21Aug/066
Top N of a Group
No doubt everybody has solved it before, but ten seconds on Google didn't show any obvious results, so here we go: How to pick the top 5 records of each group. And we'll do it without subqueries, for the pre-4.1 folks.
We'll define "top 5" as "the first 5 records when ordering by a field called `rating`".

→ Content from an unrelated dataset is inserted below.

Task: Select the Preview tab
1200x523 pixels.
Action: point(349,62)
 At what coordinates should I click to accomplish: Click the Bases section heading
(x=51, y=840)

SELECT @oldGroup := 0, @count := 0;
SELECT
@oldGroup := groupId,
theTable.*
FROM theTable
HAVING (@count := IF(groupId <=> @oldGroup, @count+1, 0)) < 5
ORDER BY groupId, rating;
UPDATE: At last, the version with a subquery and no user variables. Someday, when the 'LIMIT & IN/ALL/ANY/SOME subquery' restriction is lifted, I'll give that correlated subquery that Sheeri mentioned a shot.
SELECT
theTable.*
FROM
theTable
JOIN (
SELECT
t1.groupId,
t1.rating,
COUNT(t2.groupId) AS theCount
FROM theTable t1
LEFT JOIN theTable t2 ON t1.groupId = t2.groupId AND t1.rating > t2.rating
GROUP BY t1.groupId, t1.rating
HAVING theCount < 5
) AS dt USING (groupId, rating);
August 22nd, 2006 - 17:09
This is one of the numerous examples showing why MySQL is vastly inferior compared to real RDBMS … you can solve this on Oracle, for example, with a simple subquery.
August 23rd, 2006 - 03:18
Nah — you did not read the post — he said specifically “And we’ll do it without subqueries, for the pre-4.1 folks.” It can be done the same way in Oracle as it can in MySQL — with a correlated subquery that is ANSI SQL Standard.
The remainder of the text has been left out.